*Задания:*
1. Перечислите все определения, которые, согласно фрагменту о христианстве и античности, должна была принять Церковь.
2. Продолжите фрагмент о христианстве и античности, начиная сразу после его последнего предложения.

*Фрагмент текста:*
= = = = =
Итак, мы начинаем с двух отрицаний. Глупо говорить, что наша вера возникла в простом, то есть в неграмотном, неразвитом, обществе. Так же глупо говорить, что наша вера была простой, то есть расплывчатой, или наивной, или связанной только с чувствами. Христианство похоже на свое время лишь одним: оба они чрезвычайно разносторонни; но античность — многосторонняя, скажем — шестиугольная дыра, для которой годится шестиугольная пробка. Шесть сторон Средиземноморья смотрели друг на друга и ждали чего-то, что увидят все стороны сразу. Церковь должна была стать и римской, и греческой, и еврейской, и африканской, и азиатской[287]. Подобно апостолу языков[288], она должна была стать всем для всех.
= = = = =
Записи набора данных
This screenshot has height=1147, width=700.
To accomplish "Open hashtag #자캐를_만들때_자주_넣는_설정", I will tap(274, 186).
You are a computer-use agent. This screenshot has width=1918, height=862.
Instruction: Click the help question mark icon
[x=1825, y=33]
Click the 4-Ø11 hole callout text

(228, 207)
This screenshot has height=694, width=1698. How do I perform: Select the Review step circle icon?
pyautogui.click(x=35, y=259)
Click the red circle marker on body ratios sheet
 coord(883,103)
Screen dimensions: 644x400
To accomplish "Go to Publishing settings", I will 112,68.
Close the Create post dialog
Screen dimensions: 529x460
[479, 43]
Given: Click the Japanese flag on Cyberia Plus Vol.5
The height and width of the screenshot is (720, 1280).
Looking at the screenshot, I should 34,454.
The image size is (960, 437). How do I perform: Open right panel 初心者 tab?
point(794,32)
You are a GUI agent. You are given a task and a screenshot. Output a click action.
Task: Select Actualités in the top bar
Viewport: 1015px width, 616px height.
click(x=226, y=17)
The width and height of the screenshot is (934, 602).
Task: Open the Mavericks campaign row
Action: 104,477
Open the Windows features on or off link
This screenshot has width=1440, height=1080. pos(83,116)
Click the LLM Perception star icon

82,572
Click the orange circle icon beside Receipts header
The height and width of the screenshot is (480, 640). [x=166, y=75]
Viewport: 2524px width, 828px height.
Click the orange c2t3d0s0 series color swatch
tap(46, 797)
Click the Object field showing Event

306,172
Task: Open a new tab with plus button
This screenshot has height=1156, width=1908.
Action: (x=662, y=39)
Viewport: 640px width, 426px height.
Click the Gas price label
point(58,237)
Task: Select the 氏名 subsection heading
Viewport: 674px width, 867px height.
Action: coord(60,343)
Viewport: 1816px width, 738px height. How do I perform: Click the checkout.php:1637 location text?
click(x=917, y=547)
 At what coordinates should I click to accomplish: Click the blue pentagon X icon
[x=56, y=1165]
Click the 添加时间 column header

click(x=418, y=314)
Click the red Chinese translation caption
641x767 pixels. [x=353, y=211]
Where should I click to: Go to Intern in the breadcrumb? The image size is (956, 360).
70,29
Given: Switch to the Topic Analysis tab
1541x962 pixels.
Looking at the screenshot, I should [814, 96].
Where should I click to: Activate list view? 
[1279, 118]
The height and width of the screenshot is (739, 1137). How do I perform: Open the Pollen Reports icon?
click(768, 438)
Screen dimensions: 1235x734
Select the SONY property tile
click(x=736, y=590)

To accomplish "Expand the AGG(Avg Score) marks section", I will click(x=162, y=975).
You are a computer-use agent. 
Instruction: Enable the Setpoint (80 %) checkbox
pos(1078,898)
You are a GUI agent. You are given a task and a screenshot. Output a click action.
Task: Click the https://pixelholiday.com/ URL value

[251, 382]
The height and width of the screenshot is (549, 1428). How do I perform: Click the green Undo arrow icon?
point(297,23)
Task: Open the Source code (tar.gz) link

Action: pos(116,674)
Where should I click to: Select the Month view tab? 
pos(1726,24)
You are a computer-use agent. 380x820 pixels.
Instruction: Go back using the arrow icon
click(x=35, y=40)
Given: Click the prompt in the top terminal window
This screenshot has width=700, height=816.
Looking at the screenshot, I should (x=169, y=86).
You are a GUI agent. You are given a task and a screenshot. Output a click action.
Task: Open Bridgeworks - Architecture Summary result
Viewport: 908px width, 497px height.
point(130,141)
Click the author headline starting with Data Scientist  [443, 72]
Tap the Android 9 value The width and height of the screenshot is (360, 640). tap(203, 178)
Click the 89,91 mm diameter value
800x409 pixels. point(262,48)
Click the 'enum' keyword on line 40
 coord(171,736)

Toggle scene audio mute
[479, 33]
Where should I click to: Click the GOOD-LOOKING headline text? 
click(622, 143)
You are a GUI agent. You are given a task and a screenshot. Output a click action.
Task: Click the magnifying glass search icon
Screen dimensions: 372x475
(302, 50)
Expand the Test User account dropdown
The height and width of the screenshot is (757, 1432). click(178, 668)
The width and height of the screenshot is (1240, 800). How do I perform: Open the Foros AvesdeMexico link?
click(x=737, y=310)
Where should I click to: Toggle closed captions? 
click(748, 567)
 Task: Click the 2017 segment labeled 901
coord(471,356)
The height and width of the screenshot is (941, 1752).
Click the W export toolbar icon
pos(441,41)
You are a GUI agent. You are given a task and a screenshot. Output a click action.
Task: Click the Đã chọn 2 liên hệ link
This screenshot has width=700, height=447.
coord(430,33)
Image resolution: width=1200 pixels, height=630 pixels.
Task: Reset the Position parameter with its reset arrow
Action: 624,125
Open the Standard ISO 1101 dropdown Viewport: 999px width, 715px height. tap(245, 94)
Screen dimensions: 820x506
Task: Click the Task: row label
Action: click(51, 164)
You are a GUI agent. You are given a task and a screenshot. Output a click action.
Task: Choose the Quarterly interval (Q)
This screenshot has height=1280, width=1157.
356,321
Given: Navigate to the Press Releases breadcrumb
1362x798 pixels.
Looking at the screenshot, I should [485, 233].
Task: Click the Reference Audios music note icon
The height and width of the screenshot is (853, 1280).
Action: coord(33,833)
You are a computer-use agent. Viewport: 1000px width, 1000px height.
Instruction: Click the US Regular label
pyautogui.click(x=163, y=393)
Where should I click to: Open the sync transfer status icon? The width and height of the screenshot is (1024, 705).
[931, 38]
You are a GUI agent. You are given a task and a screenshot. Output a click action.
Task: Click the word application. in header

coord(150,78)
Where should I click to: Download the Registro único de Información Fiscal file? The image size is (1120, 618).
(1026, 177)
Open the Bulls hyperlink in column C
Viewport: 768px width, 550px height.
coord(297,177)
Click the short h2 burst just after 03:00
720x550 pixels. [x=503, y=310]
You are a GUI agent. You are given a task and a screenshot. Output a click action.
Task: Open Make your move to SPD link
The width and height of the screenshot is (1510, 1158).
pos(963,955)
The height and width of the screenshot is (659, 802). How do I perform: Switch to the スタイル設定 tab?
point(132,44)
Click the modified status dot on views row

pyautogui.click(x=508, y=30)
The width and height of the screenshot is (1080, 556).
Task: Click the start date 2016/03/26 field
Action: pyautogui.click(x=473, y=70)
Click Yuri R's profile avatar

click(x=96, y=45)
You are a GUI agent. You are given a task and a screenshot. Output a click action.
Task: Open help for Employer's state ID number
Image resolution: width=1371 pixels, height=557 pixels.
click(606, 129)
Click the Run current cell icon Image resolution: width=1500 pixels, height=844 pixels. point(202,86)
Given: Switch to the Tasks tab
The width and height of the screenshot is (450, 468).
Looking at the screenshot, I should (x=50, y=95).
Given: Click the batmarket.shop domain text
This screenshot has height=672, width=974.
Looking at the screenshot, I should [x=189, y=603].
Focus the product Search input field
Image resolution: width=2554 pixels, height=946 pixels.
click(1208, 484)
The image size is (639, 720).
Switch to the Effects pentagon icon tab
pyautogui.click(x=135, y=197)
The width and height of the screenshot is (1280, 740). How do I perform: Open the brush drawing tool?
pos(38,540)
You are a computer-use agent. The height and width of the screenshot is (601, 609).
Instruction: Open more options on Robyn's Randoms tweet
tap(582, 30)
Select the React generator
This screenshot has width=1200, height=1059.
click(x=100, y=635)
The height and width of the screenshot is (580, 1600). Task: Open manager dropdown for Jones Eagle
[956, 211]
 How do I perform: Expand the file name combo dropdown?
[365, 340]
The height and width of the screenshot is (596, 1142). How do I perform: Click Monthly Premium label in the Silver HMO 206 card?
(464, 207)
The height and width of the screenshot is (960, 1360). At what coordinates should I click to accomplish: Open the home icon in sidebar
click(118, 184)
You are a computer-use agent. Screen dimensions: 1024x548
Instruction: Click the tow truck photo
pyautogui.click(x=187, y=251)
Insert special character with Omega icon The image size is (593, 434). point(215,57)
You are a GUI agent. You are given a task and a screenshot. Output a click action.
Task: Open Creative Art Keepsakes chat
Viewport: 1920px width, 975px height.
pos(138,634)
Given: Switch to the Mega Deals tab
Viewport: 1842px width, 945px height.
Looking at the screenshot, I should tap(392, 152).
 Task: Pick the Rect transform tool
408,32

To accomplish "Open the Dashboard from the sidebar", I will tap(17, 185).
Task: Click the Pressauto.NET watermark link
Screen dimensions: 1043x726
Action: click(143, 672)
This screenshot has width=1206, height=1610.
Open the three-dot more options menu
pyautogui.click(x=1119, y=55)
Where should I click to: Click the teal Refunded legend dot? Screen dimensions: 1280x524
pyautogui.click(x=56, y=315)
= = = = =
*Ответы по заданиям:*
1. Римская, греческая, еврейская, африканская, азиатская.

2.
Но есть и другие обвинения. Нашу веру обвиняют в том, что она — дитя разлагающегося мира, мрачное предсмертное суеверие, ибо Рим умирал от излишней цивилизованности. Этот довод заслуживает большего внимания, и я остановлюсь на нем.
В начале этой книги я сравнивал возникновение человека в природе и христианства в истории. Вернусь к этому сравнению. Если вы видели обезьян, вы можете себе представить антропоида; но вы никогда не представите себе человека и всех его дел. Сравнение это важно, ибо именно так обстоит дело и с Церковью — с мыслью о том, что Церковь естественно развилась из погибающей Империи.